Kubuka lembar demi lembar sebuah mushaf bersampul biru yang kugenggam sejak sore tadi. Huruf demi huruf yang indah membentuk rangkaian makna mengikat hatiku semakin menguatkan azamku. Inilah keputusan yang Allah kuatkan untuk hatiku. Inilah yang terbaik untukku.
Tok…tok…tok…
“Mba Aya, Mba Fidya udah nunggu di depan,” suara halus yang terlontar dari si ayu Ziya, semakin menggetarkan hatiku. Sekali lagi aku memejamkan kedua mataku. Kuazamkan sekali lagi dalam hati. Aku ingin saat kubuka kedua mataku, Emak dan Abah yang nun jauh di sana juga tengah menantiku di serambi depan, menyambutku dengan jutaan kebahagiaan. Tak ayalnya sebuah keluarga yang penuh kebahagiaan. Kulangkahkan kedua kakiku dengan tergesa, pikiranku kini melayang, bahkan sudah sampai ke tempat yang hendak kutuju. “Siapa gerangan yang akan duduk di persinggahan sana Ya Rabb?” desahku dalam hati.

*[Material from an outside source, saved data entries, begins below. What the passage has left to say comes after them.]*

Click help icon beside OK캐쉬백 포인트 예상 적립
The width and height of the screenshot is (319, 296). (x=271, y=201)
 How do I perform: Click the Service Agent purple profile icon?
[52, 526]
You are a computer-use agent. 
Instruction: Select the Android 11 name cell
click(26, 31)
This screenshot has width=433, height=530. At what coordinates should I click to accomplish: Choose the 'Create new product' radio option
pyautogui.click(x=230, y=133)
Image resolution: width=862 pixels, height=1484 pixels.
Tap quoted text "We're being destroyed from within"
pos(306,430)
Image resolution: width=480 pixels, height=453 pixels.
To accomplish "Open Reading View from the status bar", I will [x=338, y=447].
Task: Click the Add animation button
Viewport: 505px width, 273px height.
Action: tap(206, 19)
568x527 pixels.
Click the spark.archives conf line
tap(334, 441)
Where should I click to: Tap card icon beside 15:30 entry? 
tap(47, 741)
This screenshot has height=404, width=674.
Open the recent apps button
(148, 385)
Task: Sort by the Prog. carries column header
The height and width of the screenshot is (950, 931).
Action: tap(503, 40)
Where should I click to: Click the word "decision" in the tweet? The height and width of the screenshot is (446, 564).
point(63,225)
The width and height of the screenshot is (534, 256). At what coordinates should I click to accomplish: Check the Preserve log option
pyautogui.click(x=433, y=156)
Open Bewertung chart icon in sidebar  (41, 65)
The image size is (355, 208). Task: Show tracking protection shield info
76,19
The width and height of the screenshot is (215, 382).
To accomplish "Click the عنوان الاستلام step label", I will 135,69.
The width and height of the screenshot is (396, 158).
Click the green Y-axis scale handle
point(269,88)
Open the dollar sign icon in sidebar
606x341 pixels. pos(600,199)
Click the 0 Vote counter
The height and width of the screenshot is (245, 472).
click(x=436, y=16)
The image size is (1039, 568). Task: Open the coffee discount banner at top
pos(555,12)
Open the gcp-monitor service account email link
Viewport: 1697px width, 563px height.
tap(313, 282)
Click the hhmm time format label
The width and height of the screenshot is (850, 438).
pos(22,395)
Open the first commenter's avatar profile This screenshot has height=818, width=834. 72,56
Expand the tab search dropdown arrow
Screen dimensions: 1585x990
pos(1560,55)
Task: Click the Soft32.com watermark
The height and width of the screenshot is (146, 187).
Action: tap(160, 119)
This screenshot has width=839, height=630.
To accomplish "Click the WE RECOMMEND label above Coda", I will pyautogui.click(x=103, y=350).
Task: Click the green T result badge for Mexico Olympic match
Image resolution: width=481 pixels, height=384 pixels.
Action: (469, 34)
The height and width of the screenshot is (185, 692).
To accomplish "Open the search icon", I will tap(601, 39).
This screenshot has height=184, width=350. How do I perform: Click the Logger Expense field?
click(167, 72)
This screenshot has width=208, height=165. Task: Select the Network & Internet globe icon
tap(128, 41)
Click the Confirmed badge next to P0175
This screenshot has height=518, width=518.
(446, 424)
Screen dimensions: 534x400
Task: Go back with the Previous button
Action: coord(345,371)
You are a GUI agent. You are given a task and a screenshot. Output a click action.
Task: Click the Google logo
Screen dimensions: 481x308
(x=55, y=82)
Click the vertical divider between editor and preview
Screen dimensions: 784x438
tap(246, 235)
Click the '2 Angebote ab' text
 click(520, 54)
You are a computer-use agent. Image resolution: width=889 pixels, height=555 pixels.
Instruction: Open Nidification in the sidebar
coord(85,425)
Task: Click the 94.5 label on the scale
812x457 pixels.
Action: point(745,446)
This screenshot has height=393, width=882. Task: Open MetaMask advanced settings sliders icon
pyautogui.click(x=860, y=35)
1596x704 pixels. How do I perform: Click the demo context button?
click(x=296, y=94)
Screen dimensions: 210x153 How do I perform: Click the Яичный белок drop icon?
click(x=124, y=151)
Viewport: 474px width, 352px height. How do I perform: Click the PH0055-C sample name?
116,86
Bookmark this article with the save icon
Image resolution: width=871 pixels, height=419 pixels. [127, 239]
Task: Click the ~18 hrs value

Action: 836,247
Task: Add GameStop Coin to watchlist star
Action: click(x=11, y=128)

Dengan sigap kuraih sebuah tas kecil, kubuka dan kutata dengan cepat, mushaf, mukena, buku, ehm…sepertinya sudah lengkap. Tanpa pikir panjang aku segera meraih gagang pintu kamar, aku berlari kecil menuju teras depan.
Dan… Ouch…. Bruk….
Tubuhku hampir terpelanting membentur tembok.
“Aduuuhh….ini kabel patingsliwer begini sih? Dirapiin sih!!!” teriakku kesal dengan nada banyumasan yang kental.
Ziya sempat keluar dari kamar dengan tergesa, menghampiriku dan dengan sigap merapikan kabel-kabel yang semrawut itu. Maklumlah kos-kosan, isi 8 kamar, stop kontak cuma ada 1 di ruang tengah, jadi setiap kamar harus punya rol kabel sendiri-sendiri. Sayangnya memang kurang diatur, jadi kadang membuat kesal orang juga. Padahal, sudah diperingatkan berkali-kali kalau setiap kabel itu harus ditata dengan rapi agar tak mengganggu lalu lalang dan tak merusak pemandangan. Tapi agaknya peringatan itu seolah hanya angin lalu saja.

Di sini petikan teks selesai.